STATED EXERCISE
Lay out the entries below as a Markdown table with the columns Row and Line, starting at the line containing "Task: Click the OpenType button" and running through the end of the entries, numbering each line and skipping blank ones. Leave the pictures out.

GIVEN INFORMATION
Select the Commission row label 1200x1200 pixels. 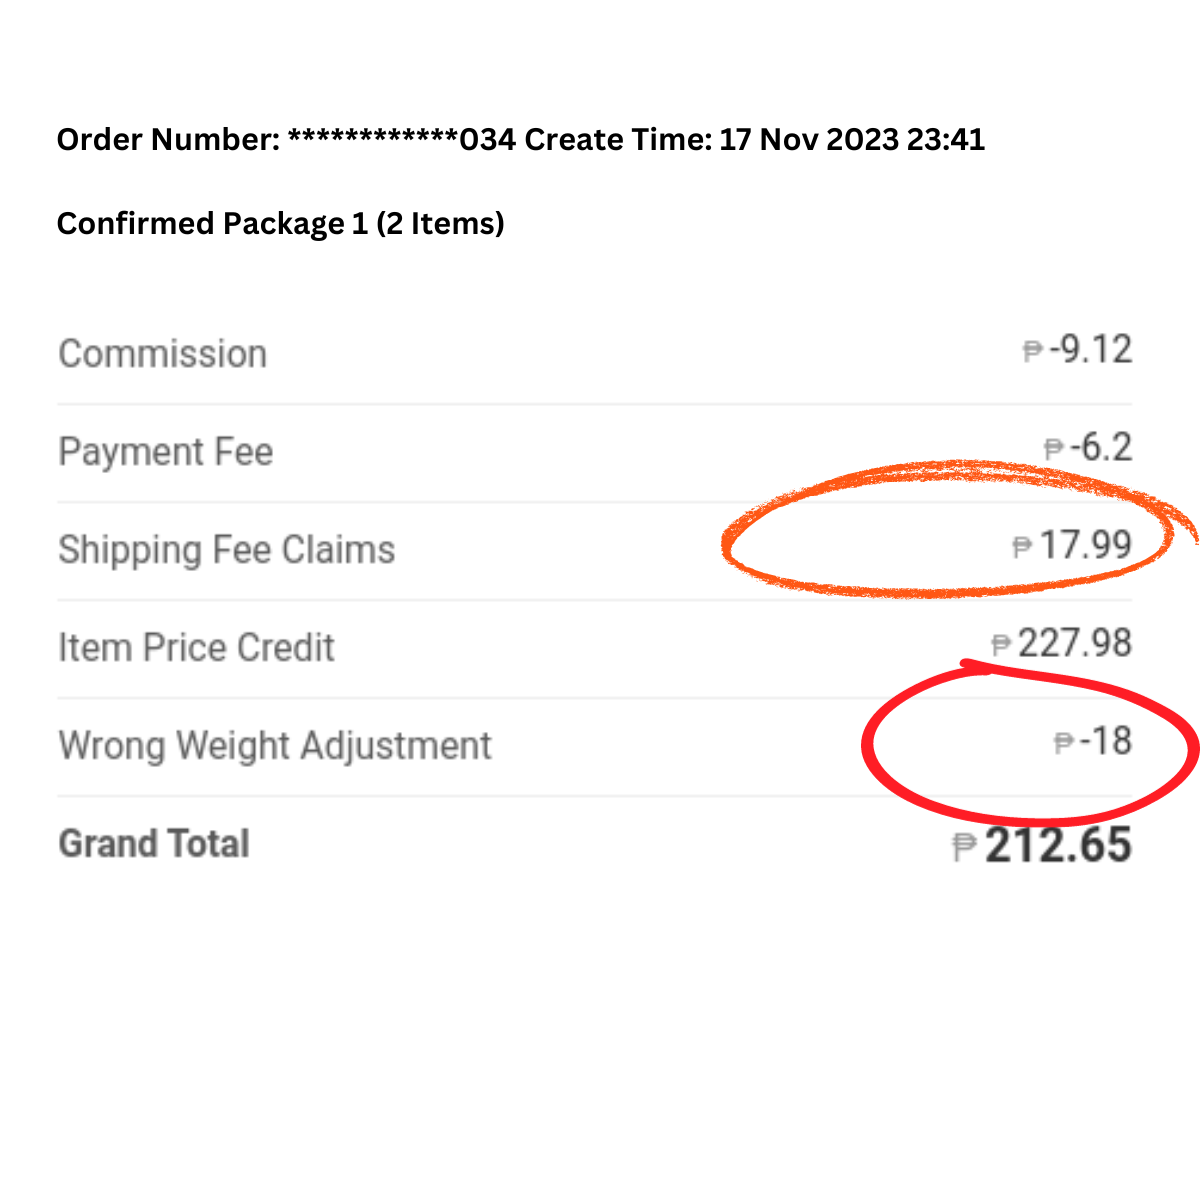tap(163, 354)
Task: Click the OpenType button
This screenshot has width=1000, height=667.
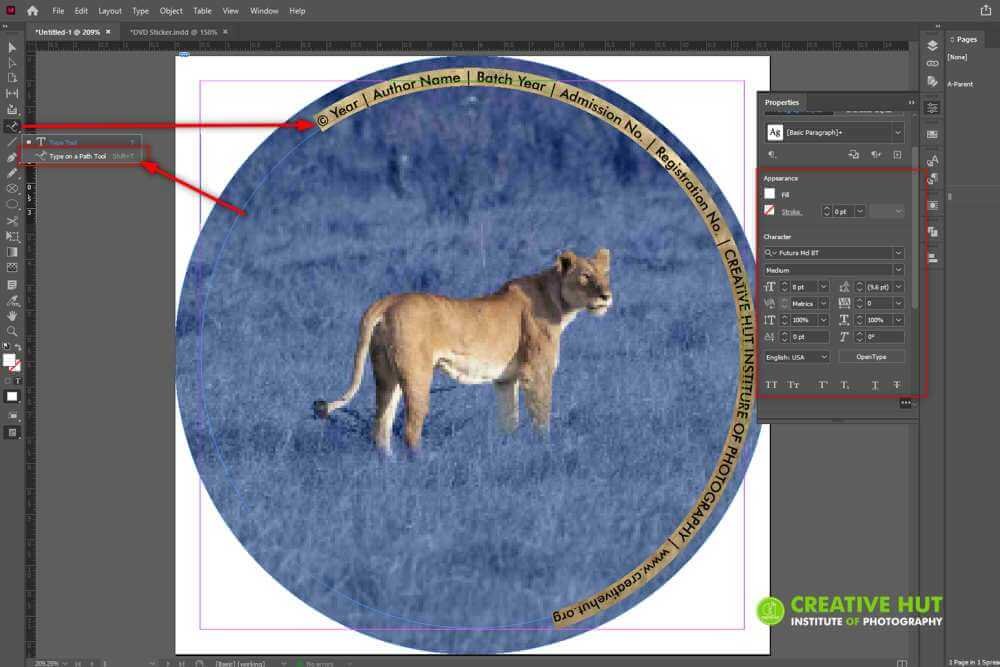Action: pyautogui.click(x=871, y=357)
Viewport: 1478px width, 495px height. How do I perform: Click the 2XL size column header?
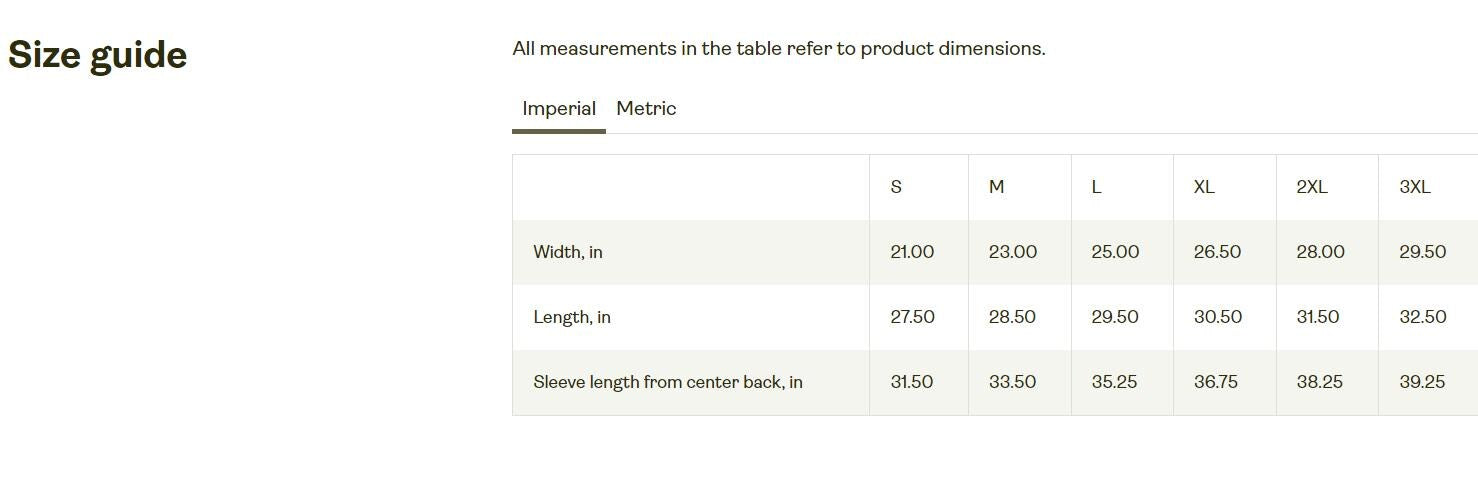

RESULT FOR THIS TASK
| Row | Line |
|---|---|
| 1 | Task: Click the OpenType button |
| 2 | This screenshot has width=1000, height=667. |
| 3 | Action: pyautogui.click(x=871, y=357) |
| 4 | Viewport: 1478px width, 495px height. How do I perform: Click the 2XL size column header? |